▶ [PROBLEM STATEMENT]:
Word for word, reproduce every line of the data.

▶ [EXCERPTED RECORDS]:
....
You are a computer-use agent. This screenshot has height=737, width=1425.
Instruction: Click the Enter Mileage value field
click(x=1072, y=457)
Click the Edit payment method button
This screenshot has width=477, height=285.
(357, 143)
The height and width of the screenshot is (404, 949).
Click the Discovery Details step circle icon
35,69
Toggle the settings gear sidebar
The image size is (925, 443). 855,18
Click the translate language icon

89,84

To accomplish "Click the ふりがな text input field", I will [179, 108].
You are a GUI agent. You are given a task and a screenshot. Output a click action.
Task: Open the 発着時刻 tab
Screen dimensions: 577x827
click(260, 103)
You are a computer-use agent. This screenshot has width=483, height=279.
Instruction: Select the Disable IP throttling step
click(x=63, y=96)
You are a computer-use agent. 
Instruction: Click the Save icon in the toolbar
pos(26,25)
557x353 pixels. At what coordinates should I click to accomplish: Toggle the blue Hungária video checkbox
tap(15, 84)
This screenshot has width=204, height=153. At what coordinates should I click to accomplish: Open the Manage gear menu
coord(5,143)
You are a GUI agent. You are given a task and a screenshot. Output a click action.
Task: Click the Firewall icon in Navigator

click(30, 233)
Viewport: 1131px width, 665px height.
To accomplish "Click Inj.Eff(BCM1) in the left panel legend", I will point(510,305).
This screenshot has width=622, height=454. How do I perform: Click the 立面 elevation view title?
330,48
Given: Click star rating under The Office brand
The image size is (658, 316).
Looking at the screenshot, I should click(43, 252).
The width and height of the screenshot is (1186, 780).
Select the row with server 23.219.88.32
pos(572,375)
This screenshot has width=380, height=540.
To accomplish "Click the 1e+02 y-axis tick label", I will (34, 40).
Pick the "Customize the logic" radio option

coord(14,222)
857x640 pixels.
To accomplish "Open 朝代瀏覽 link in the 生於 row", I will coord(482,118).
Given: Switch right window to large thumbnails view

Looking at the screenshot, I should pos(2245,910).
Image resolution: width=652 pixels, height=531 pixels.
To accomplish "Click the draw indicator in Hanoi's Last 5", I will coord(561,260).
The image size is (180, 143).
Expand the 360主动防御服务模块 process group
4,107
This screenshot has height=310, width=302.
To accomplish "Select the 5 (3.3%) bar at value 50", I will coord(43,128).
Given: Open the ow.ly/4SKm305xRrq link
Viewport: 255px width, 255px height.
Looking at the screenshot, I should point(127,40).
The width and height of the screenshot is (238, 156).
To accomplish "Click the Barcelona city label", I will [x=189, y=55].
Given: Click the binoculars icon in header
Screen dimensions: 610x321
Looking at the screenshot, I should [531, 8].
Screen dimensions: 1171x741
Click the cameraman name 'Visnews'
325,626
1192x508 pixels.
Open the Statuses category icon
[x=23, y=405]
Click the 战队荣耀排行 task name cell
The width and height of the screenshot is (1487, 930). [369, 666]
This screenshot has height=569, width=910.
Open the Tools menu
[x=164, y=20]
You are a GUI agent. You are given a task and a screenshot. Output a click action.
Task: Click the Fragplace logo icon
....
▶ [OUTPUT FOR THIS EXERCISE]:
You are a computer-use agent. This screenshot has height=737, width=1425.
Instruction: Click the Enter Mileage value field
click(x=1072, y=457)
Click the Edit payment method button
This screenshot has width=477, height=285.
(357, 143)
The height and width of the screenshot is (404, 949).
Click the Discovery Details step circle icon
35,69
Toggle the settings gear sidebar
The image size is (925, 443). 855,18
Click the translate language icon

89,84

To accomplish "Click the ふりがな text input field", I will [179, 108].
You are a GUI agent. You are given a task and a screenshot. Output a click action.
Task: Open the 発着時刻 tab
Screen dimensions: 577x827
click(260, 103)
You are a computer-use agent. This screenshot has width=483, height=279.
Instruction: Select the Disable IP throttling step
click(x=63, y=96)
You are a computer-use agent. 
Instruction: Click the Save icon in the toolbar
pos(26,25)
557x353 pixels. At what coordinates should I click to accomplish: Toggle the blue Hungária video checkbox
tap(15, 84)
This screenshot has width=204, height=153. At what coordinates should I click to accomplish: Open the Manage gear menu
coord(5,143)
You are a GUI agent. You are given a task and a screenshot. Output a click action.
Task: Click the Firewall icon in Navigator

click(30, 233)
Viewport: 1131px width, 665px height.
To accomplish "Click Inj.Eff(BCM1) in the left panel legend", I will point(510,305).
This screenshot has width=622, height=454. How do I perform: Click the 立面 elevation view title?
330,48
Given: Click star rating under The Office brand
The image size is (658, 316).
Looking at the screenshot, I should click(43, 252).
The width and height of the screenshot is (1186, 780).
Select the row with server 23.219.88.32
pos(572,375)
This screenshot has width=380, height=540.
To accomplish "Click the 1e+02 y-axis tick label", I will (34, 40).
Pick the "Customize the logic" radio option

coord(14,222)
857x640 pixels.
To accomplish "Open 朝代瀏覽 link in the 生於 row", I will coord(482,118).
Given: Switch right window to large thumbnails view

Looking at the screenshot, I should pos(2245,910).
Image resolution: width=652 pixels, height=531 pixels.
To accomplish "Click the draw indicator in Hanoi's Last 5", I will coord(561,260).
The image size is (180, 143).
Expand the 360主动防御服务模块 process group
4,107
This screenshot has height=310, width=302.
To accomplish "Select the 5 (3.3%) bar at value 50", I will coord(43,128).
Given: Open the ow.ly/4SKm305xRrq link
Viewport: 255px width, 255px height.
Looking at the screenshot, I should point(127,40).
The width and height of the screenshot is (238, 156).
To accomplish "Click the Barcelona city label", I will [x=189, y=55].
Given: Click the binoculars icon in header
Screen dimensions: 610x321
Looking at the screenshot, I should [531, 8].
Screen dimensions: 1171x741
Click the cameraman name 'Visnews'
325,626
1192x508 pixels.
Open the Statuses category icon
[x=23, y=405]
Click the 战队荣耀排行 task name cell
The width and height of the screenshot is (1487, 930). [369, 666]
This screenshot has height=569, width=910.
Open the Tools menu
[x=164, y=20]
You are a GUI agent. You are given a task and a screenshot. Output a click action.
Task: Click the Fragplace logo icon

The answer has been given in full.